Ya yaşlanan kadınlar?

Alain Delon aynı mülakatta, yirmili yaşlarında hep kendinden çok büyük kadınlarla ilişkisi olduğunu itiraf ediyor. Bazılarının kim olduğunu bile açıklıyor.

Mesela kendinden 14 yaş büyük Michelle Auber’le üç yıl aşk yaşamış.

Henri Vidal’in eski karısıyla aşk yaşarken aralarında 10 yaş fark varmış.

Rekoru, bir albayın karısıyla yaşadığı aşkmış.

Delon 25’indeyken, kadın 50 yaşındaymış.

‘Ben 65 yaşımda iken o 90 yaşındaydı. Bir yerde karşılaştık. Ama ben onu tanımayınca çok gocundu’ diyor.

* * *

Paris Match,
yıllar sonra Alain Delon ile hayatındaki en uzun süreli aşkı Mireille Darc’ı bir araya getirmiş.

Delon ile Darc, 1968 olaylarının en sıcak günlerinde tanışmışlar.

Mireille Darc, önce onunla bir şey yaşamayı aklına bile getirmemiş.

‘Alain beni korkutuyordu. Çok tanınmıştı, çok güzeldi, çok yetenekliydi. İnsan şeklindeki bir tanrı ile restoranda karşı karşıya oturmayı hayal bile edemiyordum. Böyle bir şeyi kaldıramazdım.’

Ama hayat onları bir araya getirmiş.

Bir gün İtalya’da film çekimini bitirdikten sonra Porsche arabasıyla Saint Tropez’e uğrayıp oradan Alain Delon’u almış.

Birlikte Paris’e kadar yolculuk yapmışlar.

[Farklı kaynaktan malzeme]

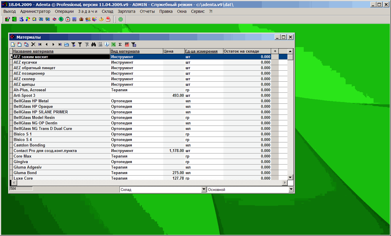Click the red barcode icon in Материалы toolbar
Viewport: 391px width, 236px height.
(x=127, y=44)
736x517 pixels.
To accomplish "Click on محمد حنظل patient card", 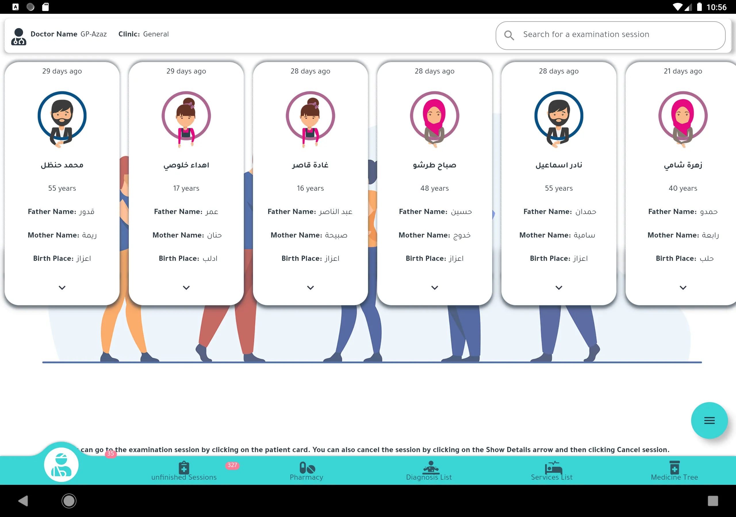I will (x=62, y=182).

Mireille Darc yıllar sonra beyin ambolisi geçirdiğinde, ilk aradığı insan Delon olmuş.

Eski aşkı gelip onu almış ve altı ay çeşitli ülkelerde gezdirmiş.

Aradan geçen bunca yıldan sonra ikisi de, ‘Bizimki hayat boyu bir şey’ diyorlar.

* * *

Tolstoy,
ıssız bir Rus kasabasının tren istasyonunda ölürken son sözleri şu olmuştu:

‘Ya mujikler? Acaba onlar nasıl ölürler?’

O, Rus köylülerinin nasıl öldüklerini merak etmiş.

Bense zaman zaman kendime şunu sorarım.

‘Ya çok güzel erkekler, çok güzel kadınlar; acaba onlar nasıl yaşlanırlar?’

Sorarım; çünkü hayatlarının en güzel yıllarını çirkin veya vasat güzellikte birer insan olarak geçirenlerin tesellisi şudur:

‘Çok güzel insanların yaşlanmaları çok acıklı olur.’

* * *

Onu ilk defa İzmir’de Elhamra Sineması’nda ‘Üç Sevgili’ filminde seyretmiştim.

Erkek güzelliğinin ne olabileceğini belki de ilk defa o filmde fark etmiştim.

‘Kızgın Güneş’ filminde giydiği espadriller hemen hayatımıza girmişti.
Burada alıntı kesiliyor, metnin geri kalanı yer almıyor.